Our study highlights the need of large regional studies for modeling poplar SRC productivity, which can be used to fit climate-wise models. Currently, there is a lack of such models in the literature on this topic. Understanding the clone-specific relationships between climate and poplar SRC productivity can help in improving both the profitability and sustainability of renewable biomass production, for example by reducing the needs for irrigation or fertilization ([20], [10], [26]). This is especially important given both the current concerns in water uptake at European level ([23]) and the climate change impact ([13]). The general level of productivity in this study (from 1 to 26 Mg ha-1 year-1) was similar to that of various European countries and clones reported in Oliveira et al. ([20]), which also included some of the clones tested in this work. The selection criteria used for commercial poplar genotypes should take into account drought resistance together with biomass productivity ([16]). Our research expanded the findings of Bergante et al. ([4]) by including sites from several countries in Europe, and those of Fischer et al. ([9]) and Navarro et al. ([16]) by providing links between clone productivity and water availability estimated by climatic datasets.

Most of the clones (thirteen out twenty) were significantly affected by either AHM or MSP, similarly to the findings reported by Bergante et al. ([4]). This is in line with the species’ ecology and its high requirements of water availability ([5]). Njakou Djomo et al. ([19]) did not find a significant relationship between clone productivity and water availability, likely due to the lack of inclusion of species-specific and/or site management effects. A quadratic term was used also in Marchi et al. ([15]), but the inclusion of MSP in the model resulted in different (positive) relations for AHM. Also, continentality did not enter any model in this study, in contrast to Marchi et al. ([15]) where the same predictor did significantly affect poplar productivity.

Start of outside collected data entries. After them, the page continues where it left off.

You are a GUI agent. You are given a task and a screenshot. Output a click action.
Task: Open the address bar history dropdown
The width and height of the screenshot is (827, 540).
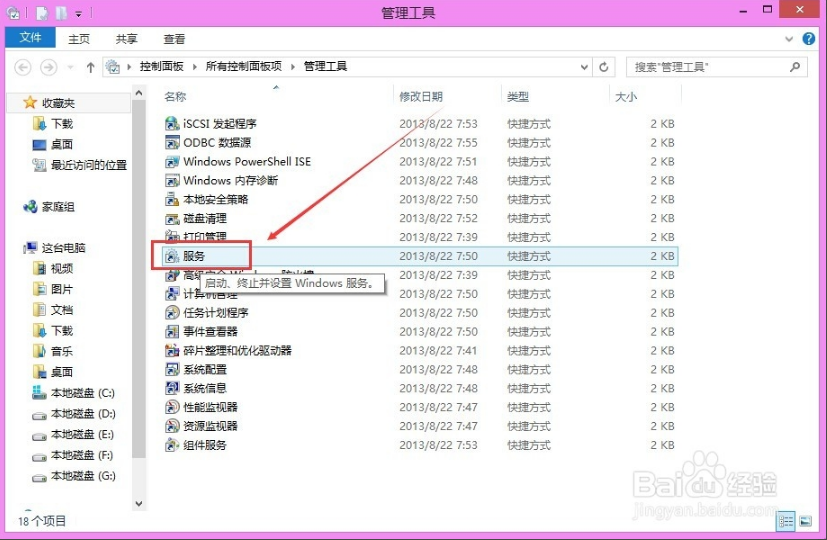click(x=583, y=67)
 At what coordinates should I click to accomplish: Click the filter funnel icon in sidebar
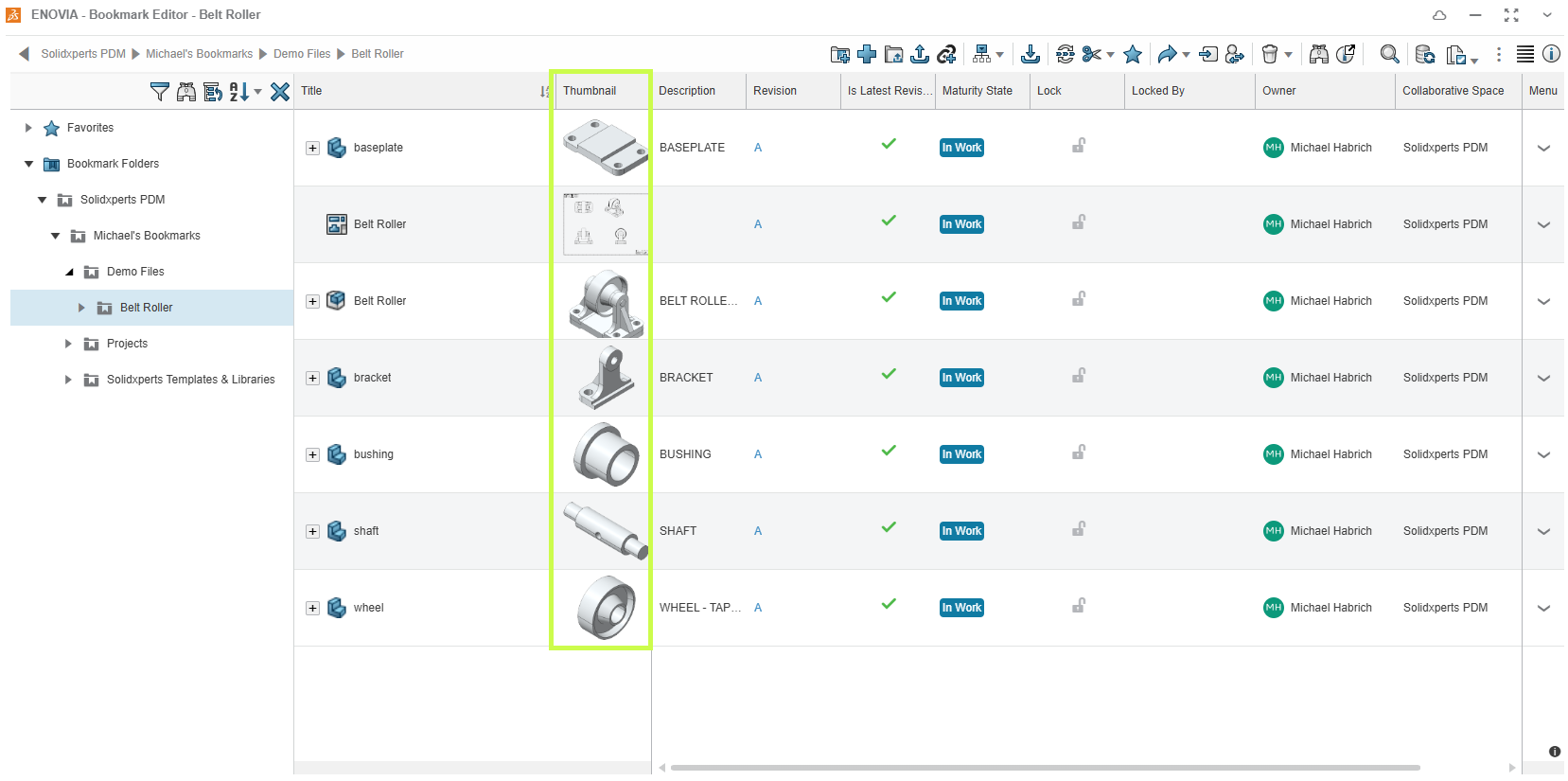coord(160,92)
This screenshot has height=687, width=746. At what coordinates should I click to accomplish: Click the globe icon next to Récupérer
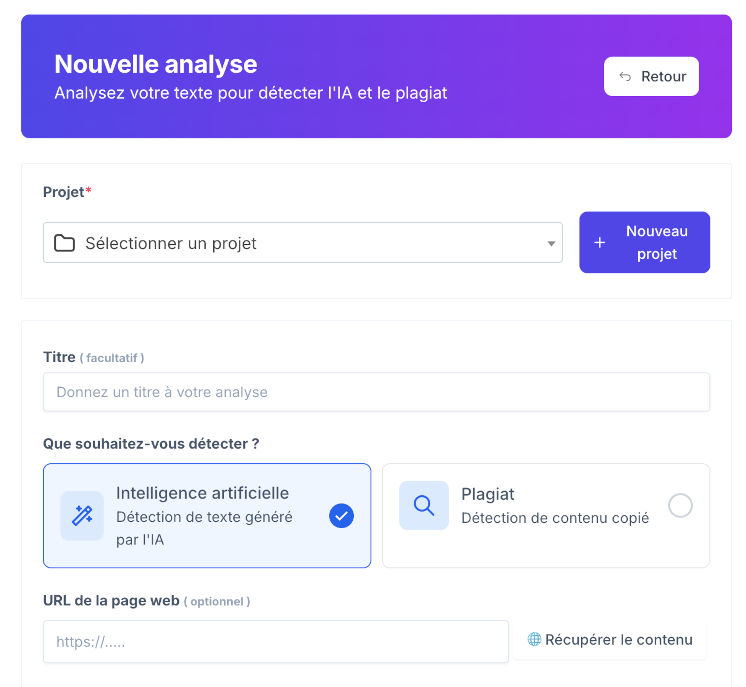[x=534, y=640]
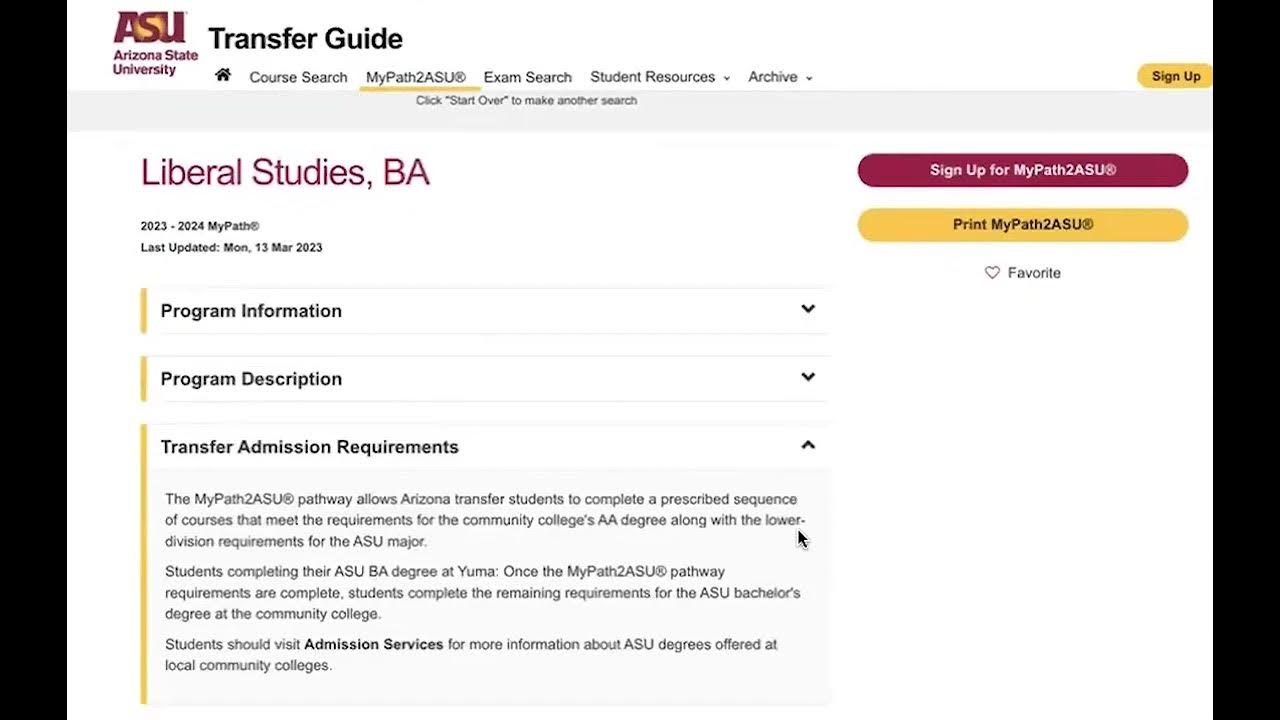Click the Transfer Guide title
Screen dimensions: 1280x720
pos(305,39)

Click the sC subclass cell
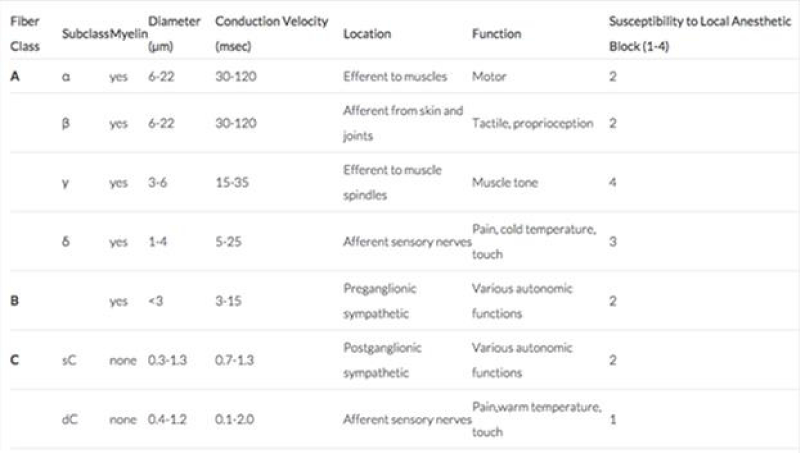[69, 360]
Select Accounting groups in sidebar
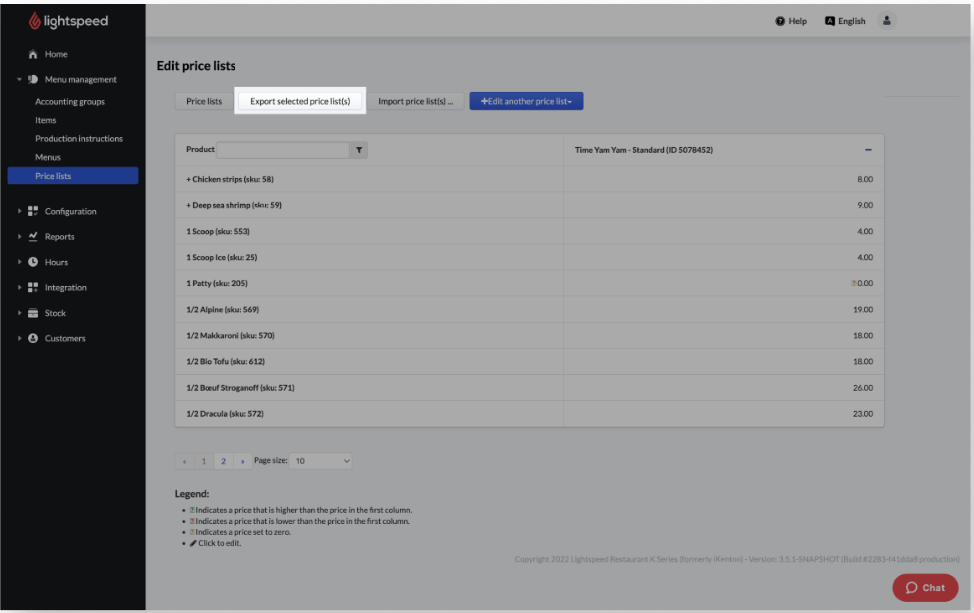 [x=70, y=102]
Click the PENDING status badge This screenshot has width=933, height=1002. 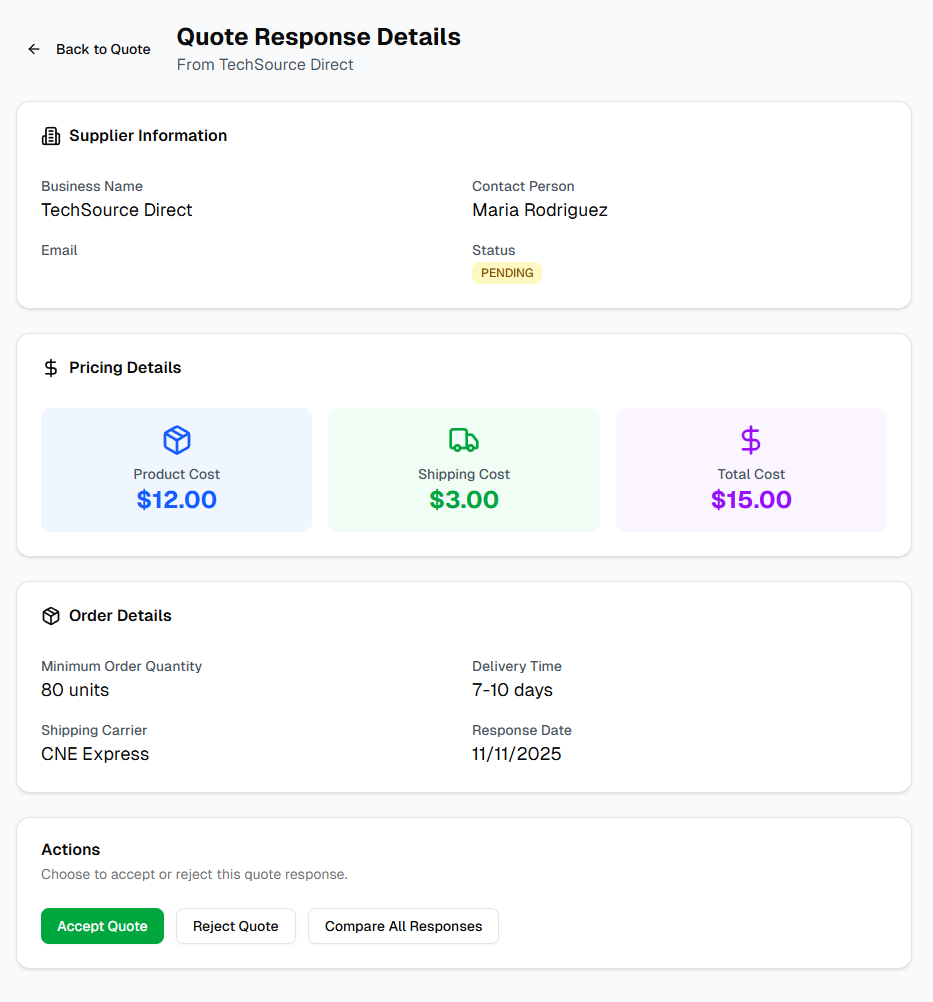click(507, 273)
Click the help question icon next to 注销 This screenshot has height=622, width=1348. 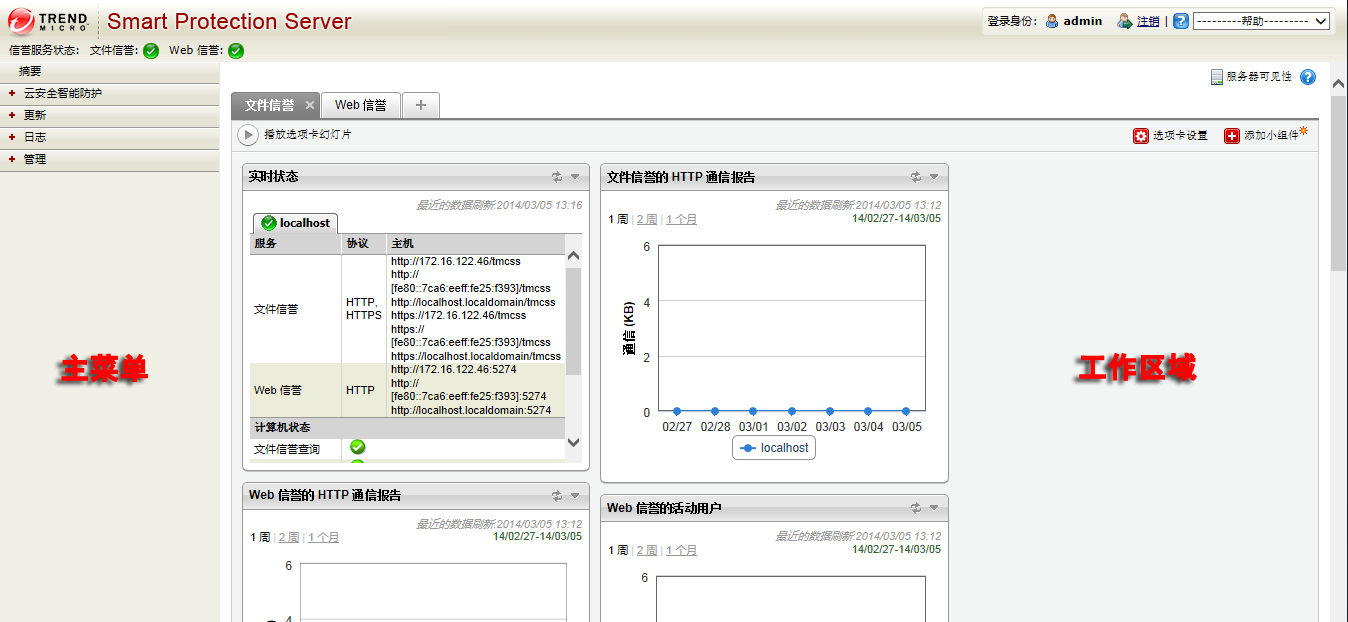[1181, 21]
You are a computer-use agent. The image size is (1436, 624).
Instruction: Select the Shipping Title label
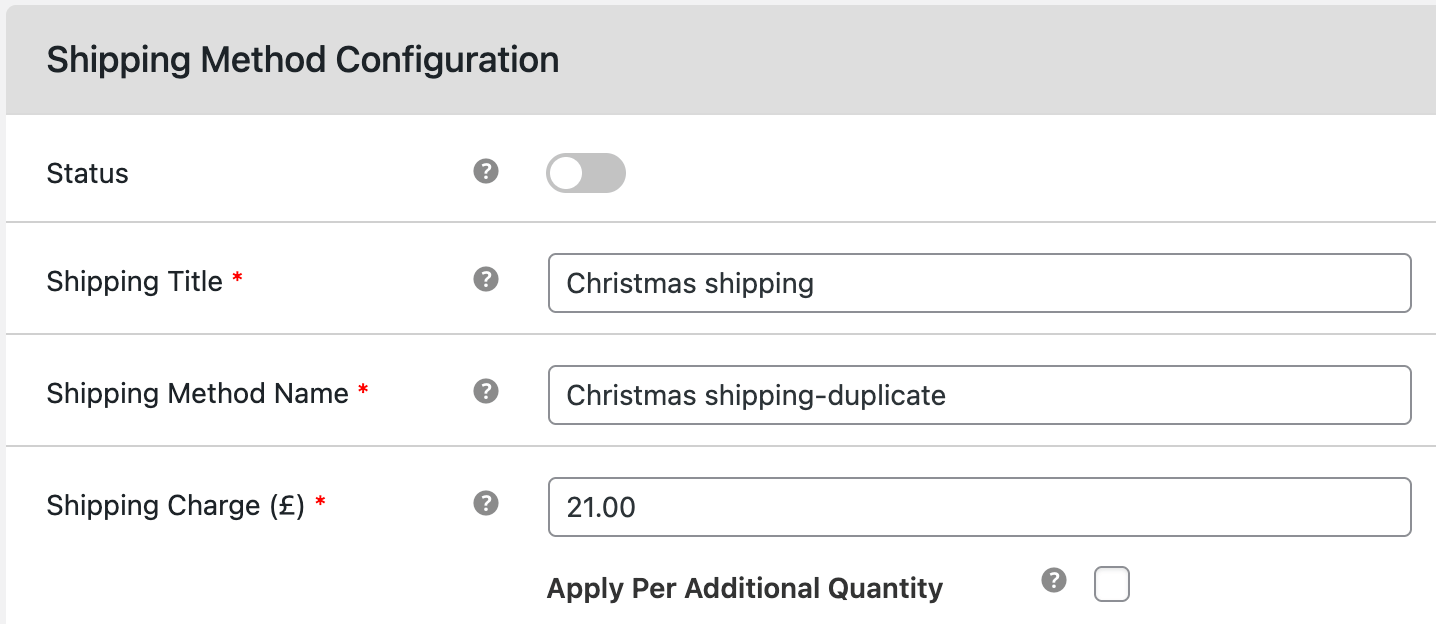(x=134, y=282)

For the thirteen clones were either AHM or MSP was significant in this study, the R2 was 0.56 on average, indicating an adequate fit. For the rest of clones, only the random effect due to the plot location influenced the model, so there was no possible biological interpretation. The high values of R2 even in many of those cases (on average 0.68) suggest the presence of environmental factors which drastically contrast among different sites. Indeed, these environmental factors could explain much of the variation, though were not included in the models.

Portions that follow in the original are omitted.